[BACKEND] Fix memdesc of pointers (#8515)

ThomasRaoux · web-flow · commit 3a832d6e7f8b · 2025-10-23T13:08:16.000-07:00
Prevent crash when lowering memdesc of pointer
diff --git a/include/triton/Dialect/Triton/IR/Utility.h b/include/triton/Dialect/Triton/IR/Utility.h
@@ -1,6 +1,8 @@
 #ifndef TRITON_IR_UTILITY_H_
 #define TRITON_IR_UTILITY_H_
 
+#include "mlir/Dialect/LLVMIR/LLVMDialect.h"

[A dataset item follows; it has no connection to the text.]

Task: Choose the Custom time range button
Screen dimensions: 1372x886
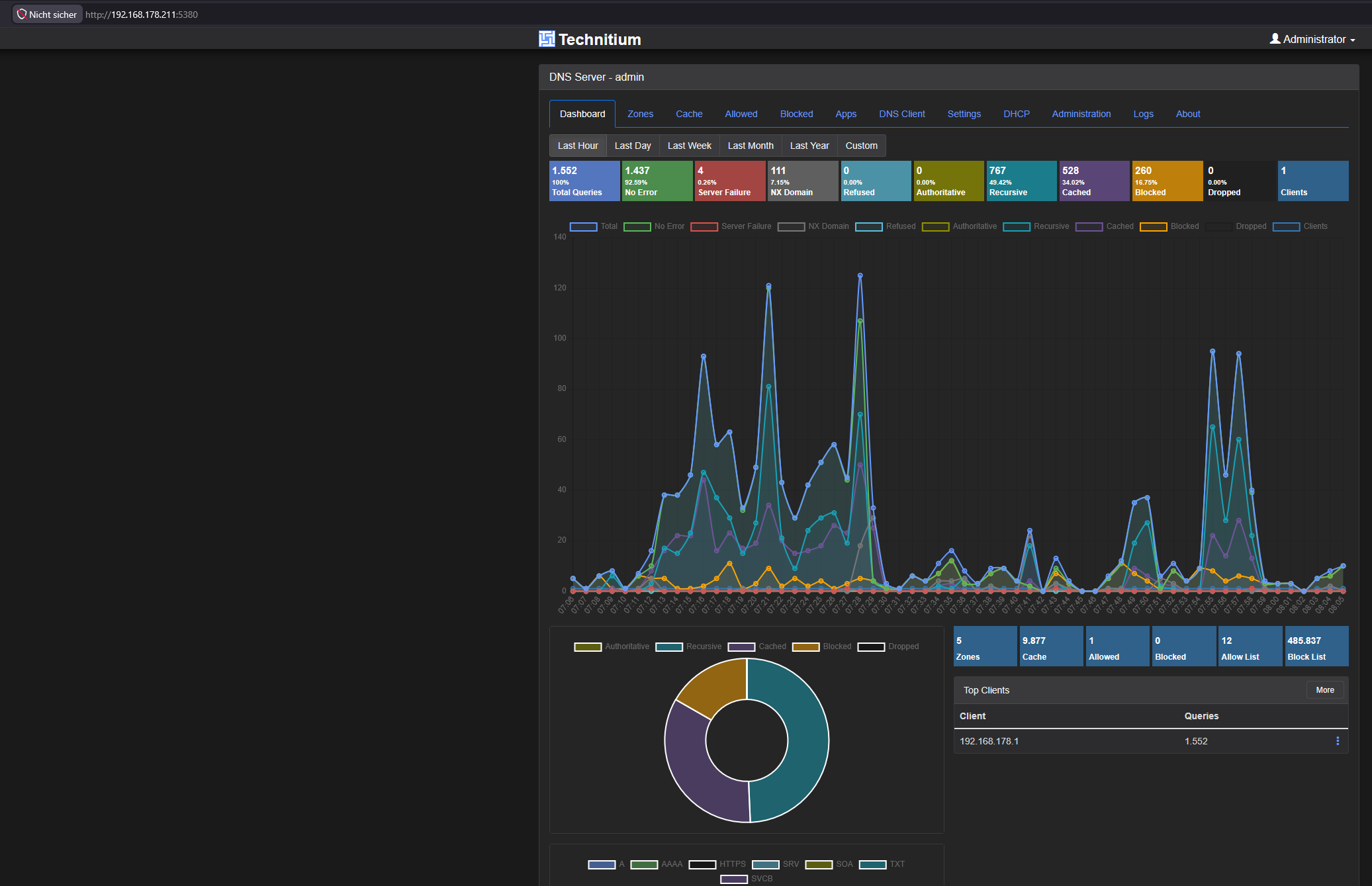Action: 861,146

+#include "mlir/IR/BuiltinTypes.h"
 #include "triton/Dialect/Triton/IR/Dialect.h"
 #include <algorithm>
 #include <numeric>
@@ -10,6 +12,14 @@ namespace mlir {
 // Bitwidth of pointers
 constexpr int kPtrBitWidth = 64;
 
+// Returns the bit width of a type, treating pointer-like types as 64-bit.
+// This handles LLVM dialect pointer types.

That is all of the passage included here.